Piotr Najsztub kierował samochodem, choć nie powinien. Na jaw wychodzą nowe fakty
Potrącenie kobiety na przejściu przez Piotra Najsztuba jest jednym z głośniejszych tematów ostatnich dni. Kontrowersje wzbudza nie tylko sam wypadek, ale też to, że dziennikarz jeździł samochodem zgodnie z prawem, mimo że policja wnioskowała o zatrzymanie mu prawa jazdy już kilka lat temu.
W czwartek 5 października w Konstancinie-Jeziornie koło Piaseczna doszło do potrącenia 77-latki przechodzącej przez przejście dla pieszych. Kierowcą samochodu okazał się znany dziennikarz Piotr Najsztub. Nie posiadał on przy sobie ani potwierdzenia zawarcia polisy OC, ani prawa jazdy. Po zbadaniu sprawy przez policję okazało się, że w 2010 roku funkcjonariusze skierowali do starostwa w Piasecznie wniosek o zatrzymanie jego prawa jazdy za przekroczenie liczby punktów karnych. Decyzja administracyjna jednak nigdy nie zapadła, więc w świetle prawa dziennikarz mógł jeździć samochodem, a za brak dokumentu policja może mu wręczyć jedynie mandat w wysokości 50 zł. Jak to możliwe?

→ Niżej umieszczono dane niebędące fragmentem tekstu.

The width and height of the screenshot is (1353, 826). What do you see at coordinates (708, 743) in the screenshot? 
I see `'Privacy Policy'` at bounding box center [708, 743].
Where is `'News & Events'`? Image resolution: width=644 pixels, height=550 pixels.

Policja może zatrzymać prawo jazdy za przekroczenie w terenie zabudowanym dozwolonej prędkości o ponad 50 km/h, przewożenie samochodem osobowym o ponad dwie osoby więcej, niż wynika to z zapisu w dowodzie rejestracyjnym, czy za przekroczenie maksymalnej liczby punktów karnych. W takiej sytuacji funkcjonariusz wydaje pokwitowanie, a dokument wraz z odpowiednim pismem kieruje do organu, który go wydał. Ten powinien przygotować decyzję administracyjną o skierowaniu kierowcy na ponowny egzamin teoretyczny i praktyczny. Jeśli zaliczy obydwie części testu, w ciągu trzech dni może odzyskać prawo jazdy. W przeciwnym razie traci uprawnienia.

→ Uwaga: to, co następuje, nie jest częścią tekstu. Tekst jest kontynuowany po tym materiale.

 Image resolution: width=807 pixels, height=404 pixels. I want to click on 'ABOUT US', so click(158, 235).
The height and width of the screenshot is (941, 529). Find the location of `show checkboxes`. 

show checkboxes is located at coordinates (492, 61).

W przypadku Piotra Najsztuba sprawa utknęła w urzędzie. Taki kierowca nie posiada dokumentu poświadczającego prawo do kierowania pojazdami, ale może jeździć, ponieważ nie zostało mu ono administracyjnie cofnięte. Możemy jedynie spekulować, dlaczego tak się stało w przypadku sławnego dziennikarza. Biuro prasowe Starostwa Powiatowego w Piasecznie, do którego dzwoniliśmy, zastrzegło, że musi najpierw sprawdzić, czy udzielenie takiej informacji jest w ogóle możliwe ze względu na konieczność ochrony prywatności osoby, której dotyczy sprawa.
Niezrealizowanie wniosku policji przez urzędników bulwersuje. Jaka jest skala tego zjawiska? Takie pytanie zadaliśmy w biurze prasowym Ministerstwa Spraw Wewnętrznych i Administracji. MSWiA odesłało nas jednak do Komendy Głównej Policji i do chwili publikacji tego tekstu nie otrzymaliśmy odpowiedzi w tej kwestii. Wiemy jedynie, że rocznie za przekroczenie dozwolonej liczby punktów karnych policja zatrzymuje około 1,5 tys. praw jazdy. Słabym ogniwem systemu kontroli kierowców znów okazuje się człowiek.